--- WORK TO BE COMPLETED ---
Find the string "computer" in the records. Copy each line that has it.

--- PROVIDED DATA ---
▼▼▼

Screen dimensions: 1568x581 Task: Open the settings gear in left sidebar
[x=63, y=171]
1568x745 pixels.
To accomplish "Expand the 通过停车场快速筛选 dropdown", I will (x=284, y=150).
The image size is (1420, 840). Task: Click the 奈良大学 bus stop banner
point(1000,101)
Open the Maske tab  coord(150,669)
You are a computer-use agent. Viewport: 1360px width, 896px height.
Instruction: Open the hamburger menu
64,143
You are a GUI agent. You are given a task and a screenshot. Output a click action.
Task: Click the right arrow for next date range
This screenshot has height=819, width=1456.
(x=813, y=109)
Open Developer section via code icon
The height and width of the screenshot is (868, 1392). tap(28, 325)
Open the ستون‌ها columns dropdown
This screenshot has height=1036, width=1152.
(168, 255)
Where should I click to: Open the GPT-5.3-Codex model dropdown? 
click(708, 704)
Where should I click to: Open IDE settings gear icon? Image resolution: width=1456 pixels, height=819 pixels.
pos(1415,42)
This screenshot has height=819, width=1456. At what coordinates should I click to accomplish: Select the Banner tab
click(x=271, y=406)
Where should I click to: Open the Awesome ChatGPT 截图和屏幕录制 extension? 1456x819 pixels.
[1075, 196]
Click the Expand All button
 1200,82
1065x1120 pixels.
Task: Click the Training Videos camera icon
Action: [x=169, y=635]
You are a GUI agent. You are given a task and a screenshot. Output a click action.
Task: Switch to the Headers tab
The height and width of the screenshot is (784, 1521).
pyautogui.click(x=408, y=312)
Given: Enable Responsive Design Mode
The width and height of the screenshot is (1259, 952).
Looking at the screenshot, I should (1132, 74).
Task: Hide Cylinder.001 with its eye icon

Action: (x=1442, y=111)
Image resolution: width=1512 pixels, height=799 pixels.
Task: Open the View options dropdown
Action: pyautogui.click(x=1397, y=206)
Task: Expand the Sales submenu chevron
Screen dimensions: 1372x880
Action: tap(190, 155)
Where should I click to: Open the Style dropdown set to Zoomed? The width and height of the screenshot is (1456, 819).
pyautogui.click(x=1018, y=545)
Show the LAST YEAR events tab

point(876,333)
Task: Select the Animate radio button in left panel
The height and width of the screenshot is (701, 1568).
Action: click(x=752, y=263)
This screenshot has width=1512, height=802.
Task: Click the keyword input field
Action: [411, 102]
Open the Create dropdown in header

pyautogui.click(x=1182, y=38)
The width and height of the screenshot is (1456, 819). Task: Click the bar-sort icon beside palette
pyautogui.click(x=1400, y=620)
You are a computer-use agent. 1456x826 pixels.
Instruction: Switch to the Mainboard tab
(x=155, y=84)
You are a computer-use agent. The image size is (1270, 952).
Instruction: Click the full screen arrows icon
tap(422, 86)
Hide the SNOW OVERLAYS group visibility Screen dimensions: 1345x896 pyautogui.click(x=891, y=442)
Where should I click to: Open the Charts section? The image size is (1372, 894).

▲▲▲

--- RESPONSE TO THIS EXERCISE ---
You are a computer-use agent. Viewport: 1360px width, 896px height.
You are a computer-use agent. 1456x826 pixels.
You are a computer-use agent. The image size is (1270, 952).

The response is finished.